Yesterday I met my best ol' ex-teaching buddy Mabel for lunch.
It has been a long time coming, this lunch. Mabel has been waiting for my RETIREMENT for three whole years! In fact, for the last two years, she sent me the remaining number of days I had left, every morning, on the countdown to The Forever Vacation. That's what Mabel calls it. Oh, we've had a couple of breakfast meetings when I could spare a day off. But not many. I had 96 sick days left, you know.
We met at a restaurant in Mabel's new neck of the woods. I had a delicious dish of two long pretzel rods and honey-mustard dipping sauce made with a burnt end. Not Val's end, mind you. It was delectable. I ate every crumb, and used a knife and fork. You can call my Mr. Pitt With a Snickers Bar if you like. As long as you don't call me late for lunch! Mabel had a fish sandwich and sweet potato fries. Okay. I had ONE fry. Because Mabel insisted. Let the record show that I did NOT have to loosen my belt.
We had a wonderful reminiscing/current-gossip session. The waitress was not TOO obvious about asking us if we needed anything every 10 minutes or so, in order to shame us into leaving. C'mon! We were only there two-and-a-half hours! And they did NOT need the table.
Mabel picked up the tab AND left the tip! PLUS, she gave me a retirement card. She's my FBF, you know. My forever best friend. AND she tucked some scratch-off tickets inside! That Mabel knows what makes me tick. Besides, it's hard to wrap gas station chicken and 44 oz Diet Coke.
Which brings me to our leave-taking...Mabel hopped in T-Hoe and directed me to her new house. The house that her Forever Vacation built. I did not take the inside tour, with time running short and Mabel wanting some loose ends tied up first.
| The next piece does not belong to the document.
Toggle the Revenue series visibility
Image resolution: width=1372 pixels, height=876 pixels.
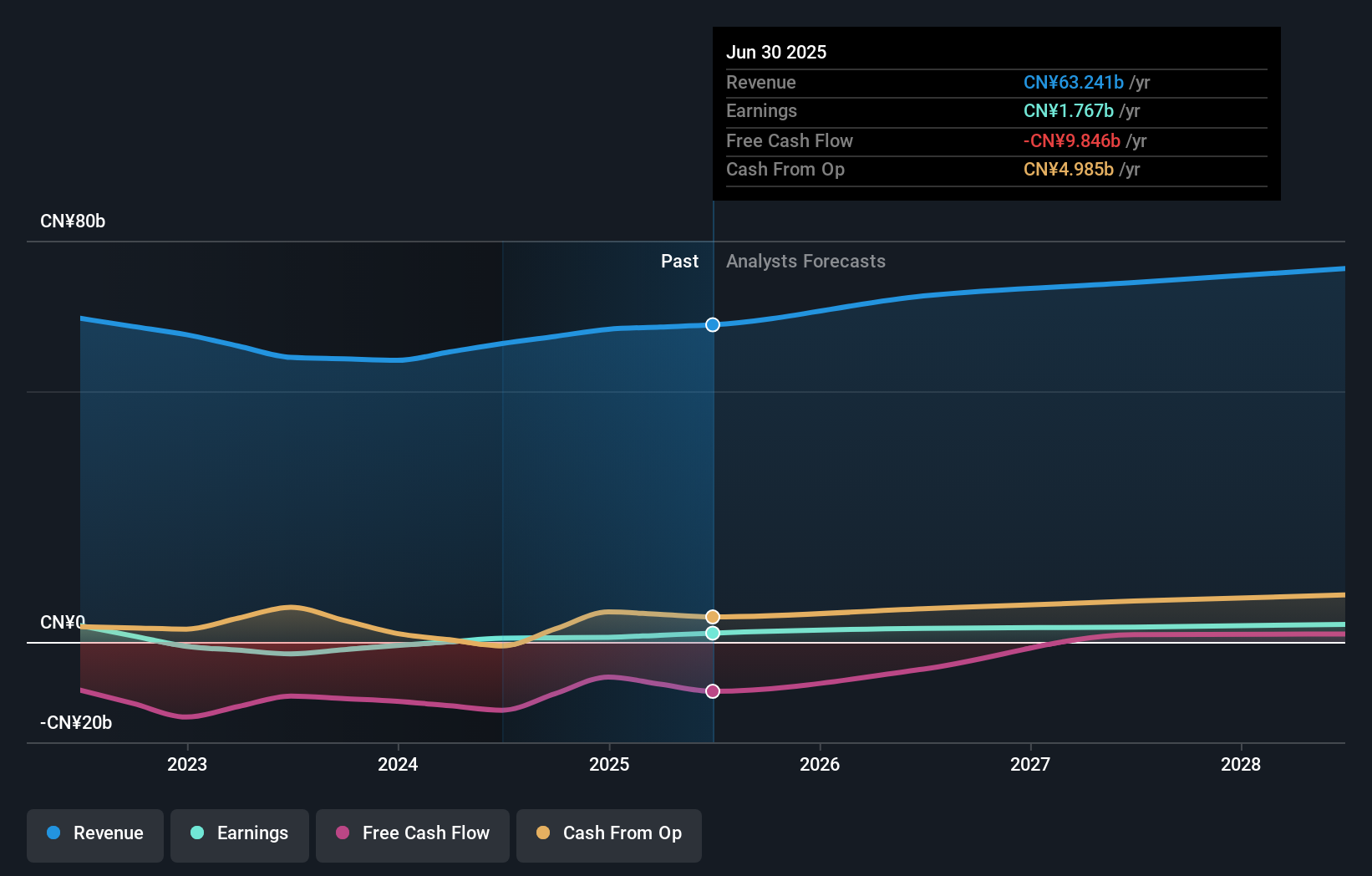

I gifted her with the latest anthology containing my works, and some of my World Famous Chex Mix. Then I took her back to her vehicle, which was getting the side-eye from a troupe of three waitresses towing trash dumpsters. After allowing Mabel a non-Christmas, non-birthday hug (you don't know what toll this takes on Val, the unhuggable), I headed across the overpass to the Love Station.
You heard me! The LOVE STATION. Mabel had warned me about the outflow from the Love Station before I set out on my three-and-a-half hour tour. As you might imagine, I texted back, LOVE station? Before you start thinking Mabel is some hoity-toity madam at a roadside bordello, let the record show that the Love Station is a truck stop. So...I figured I could drop in and pick up a 44 oz Diet Coke on my 30-minute ride back home, to avoid going another 10 minutes into town and then back again to the homestead.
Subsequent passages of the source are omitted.